──────── TEXT EXTRACT
Записки Российского минералогического общества, 2020, T. 149, № 3, стр. 1-17

INTRODUCTION

Fumarole fields related to the Tolbachik volcano at Kamchatka is a unique natural phenomenon, the present-day world record-holder in both number of new mineral species discovered within one geological object and the general diversity of minerals formed in volcanic fumaroles. Tolbachik fumaroles belong to the oxidizing type and the overwhelming majority of minerals formed here are oxocompounds (oxysalts and oxides) and halides (chlorides and fluorides). One of the most remarkable mineralogical features of the Tolbachik fumarole exhalations is the great diversity of arsenate minerals: more than fifty arsenates are discovered here including forty-two (!) new mineral species. All arsenates in Tolbachik fumaroles crystallized under high temperatures (>350–400 °C) and are hence hydrogen-free. The fumarolic arsenate mineralization was recently reviewed by Pekov et al. (2018). The majority of Tolbachik arsenates are concentrated in the sublimates of the active Arsenatnaya fumarole located at the apical part of the Second scoria cone of the Northern Breakthrough of the Great Tolbachik Fissure Eruption 1975–1976 (GTFE). This scoria cone, located 18 km south of the Ploskiy Tolbachik volcano in the central part of Kamchatka Peninsula (Far-Eastern Region, Russia), is a monogenetic volcano about 300 m high and approximately 0.1 km³ in volume formed in 1975 (Fedotov, Markhinin, 1983). Now, forty-five years after the GTFE, its fumarole fields are still active: numerous gas vents with temperatures up to 490 °C were observed by us in 2012–2018.

In the present paper we characterize two structurally related new minerals from the Arsenatnaya fumarole, arsmirandite Na₁₈Cu₁₂Fe³⁺O₈(AsO₄)₈Cl₅ (Cyrillic: арсмирандит) and lehmannite Na₁₈Cu₁₂TiO₈(AsO₄)₈FCl₅ (Cyrillic: леманнит). The name arsmirandite reflects the presence of arsenic and the very unusual crystal structure, exceptional for a natural compound (from the Latin mirandus, marvellous). Lehmannite is named in honour of the outstanding German and Russian mineralogist and geologist Johann Gottlob Lehmann (1719–1767), Academician of the Royal Prussian Academy of Sciences (1754) and the Imperial Russian Academy of Sciences (1761). Since 1761, he worked in St. Petersburg. J.G. Lehmann is, in particular, the author of the original description of crocoite (“red lead ore”, 1766), the first new mineral species discovered in Russia¹¹ (Vernadsky, 1911).
────────────────
──────── INFORMATION PROVIDED
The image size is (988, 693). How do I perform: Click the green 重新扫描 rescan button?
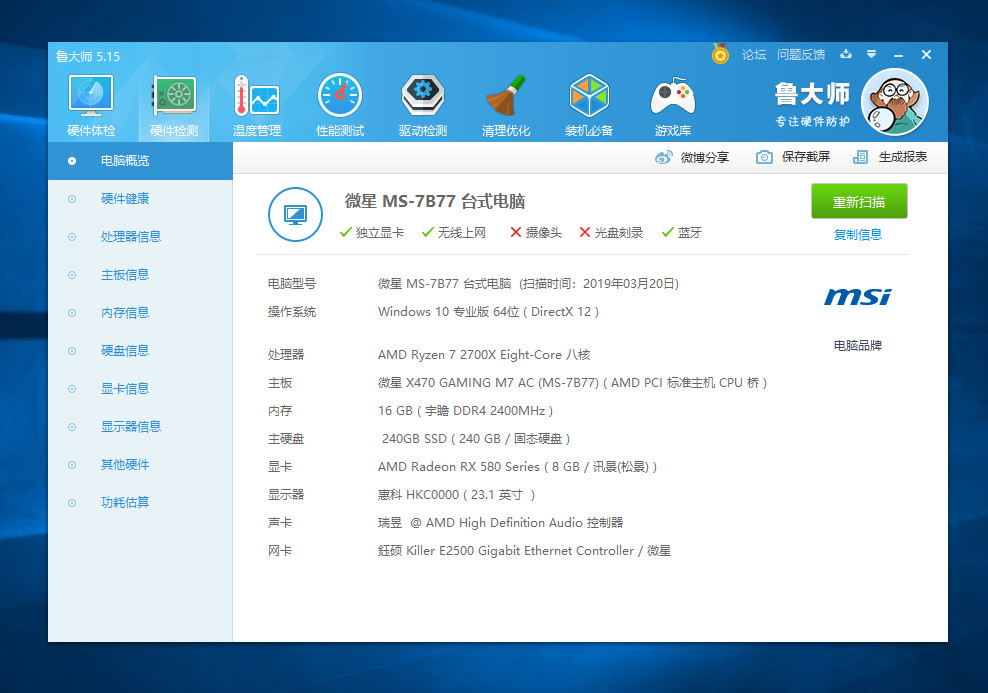858,201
────────────────
_WORK INSTRUCTIONS:_
a) In the Tolbachik fumarole text, what is the highest gas vent temperature the authors observed in 2012–2018?
b) Write the next part of the Tolbachik fumarole text, starting right after its last sentence.

_RESULTS OF THE EXERCISE:_
a) Up to 490 °C.

b)
Both new minerals and their names have been approved by the IMA Commission on New Minerals, Nomenclature and Classification (arsmirandite: IMA2014–081; lehmannite: IMA2017–057a). The type specimens are deposited in the systematic collection of the Fersman Mineralogical Museum of the Russian Academy of Sciences, Moscow, at the catalogue numbers 94 623 (arsmirandite) and 96 255 (lehmannite). The preliminary report on arsmirandite and lehmannite, focusing on the unique features of their crystal structures was recently published by Britvin et al. (2020).

OCCURRENCE AND GENERAL APPEARANCE

The general description of the Arsenatnaya fumarole was given by Pekov et al. (2014a, 2018). Specimens containing both new minerals were collected by us from different areas of Arsenatnaya. First samples were found in 2012, but only in 2014 and 2015 we collected the material that gave crystals suitable for the crystal-structure determination of arsmirandite and lehmannite, respectively.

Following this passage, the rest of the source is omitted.